Winners and Losers of the Online Sample Industry — Pandemic Edition
Over the past six months, economic instability has sent shockwaves through the global marketplace, causing some industries to crumble and others to thrive as e-commerce and digital interactions increase during the pandemic.
For example, technology companies like Amazon and Facebook have seen massive spikes in their stock market prices, advertising revenue, and the number of users. While more traditional brands like Hertz and Royal Dutch Shell, as well as most brick and mortar companies, were not so lucky. They suffered massive profit losses as a result of people sheltering in place and abandoning their normal routines.
The pandemic has similarly carved out clear winners and losers in the online sample industry, with COVID-19 accelerating the push for digital collection methods. As a result, larger companies with more advanced technology have started edging out smaller competitors, hoarding market share and tipping the balance in their favor.
Let’s take a closer look on which online sample companies are winning and losing in my opinion.
Losers — Small Online Sample Re-Brokers
Undoubtedly, small online sample re-brokers have suffered the biggest blows during COVID-19. Without having their own panel management technology or API platform, these companies haven’t been able to compete with larger industry players who can gate data and manipulate re-sale value.
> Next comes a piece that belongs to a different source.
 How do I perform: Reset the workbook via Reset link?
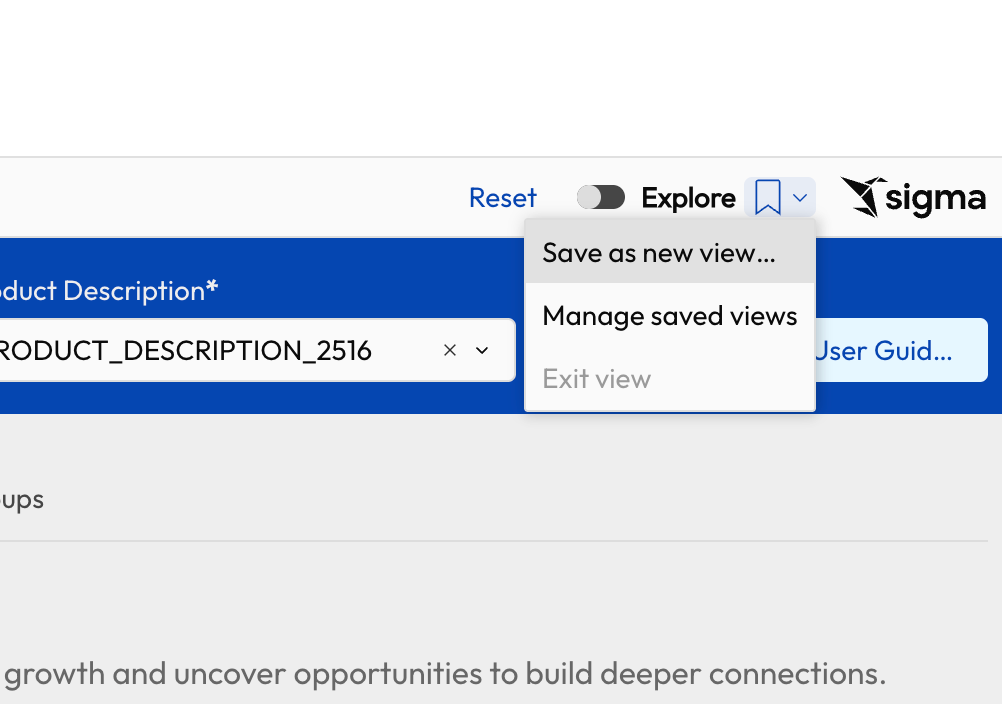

While these companies could easily turn a profit by re-brokering samples and taking on hard quotas in the past, the pandemic has now challenged this business model. From now on, sample re-brokers will have to implement their own proprietary API technology and modify their business strategies to survive.
Winners — Cint
On the opposite end of the spectrum, Cint is emerging as a clear winner and industry leader. Since COVID-19 began, Cint has successfully licensed its panel management software to two major market research firms, Kantar and GFK. They have also acquired one of the largest sample API networks in the industry, P2Sample, putting them in a dominant position in the online sample space. Combined, these power moves have helped Cint secure a significant portion of the survey supply market and elevate their overall influence.
Split Down the Middle — Lucid & Dynata
Lucid and Dynata are interesting case studies to look at, as neither has fallen nor risen in response to the pandemic. However, both companies are implementing widescale changes that could have unanticipated advantages in the future.
Soon after the pandemic began, Lucid was forced to make significant layoffs, causing a delay in their streamline sample process. However, many aspects of their business have since been automated, which could increase efficiency down the line.
Dynata, a byproduct of several different acquisitions (Research Now, SSI, and Critical Mix to name a few), has recently experienced setbacks in innovation and technology as a result of bureaucratic red tape. But recent acquisitions of Market Cast and NRG’s operations department have put them in a favorable position to outsource their operations department to market research firms and cut down on costs. What Dynata lacks in speed and efficiency, they can easily make up through partnerships with market research firms, helping to shield them from further economic damages from the pandemic.
Although the current economic climate has caused significant industry disruptions, there are still ways in which online sample companies can weather the storm and minimize the pandemic’s adverse effects.
While small online sample re-brokers have struggled to survive, companies like Cint have led the way with innovative licenses and key acquisitions. Other companies like Lucid and Dynata have taken their punches in stride, making critical adjustments that played to their strengths and helped fortify their positions amid economic uncertainty.
Based on these companies’ failures and successes, the analysis is clear — proprietary technology, leveraging assets, and automation will be vital to surviving the COVID-19 economy.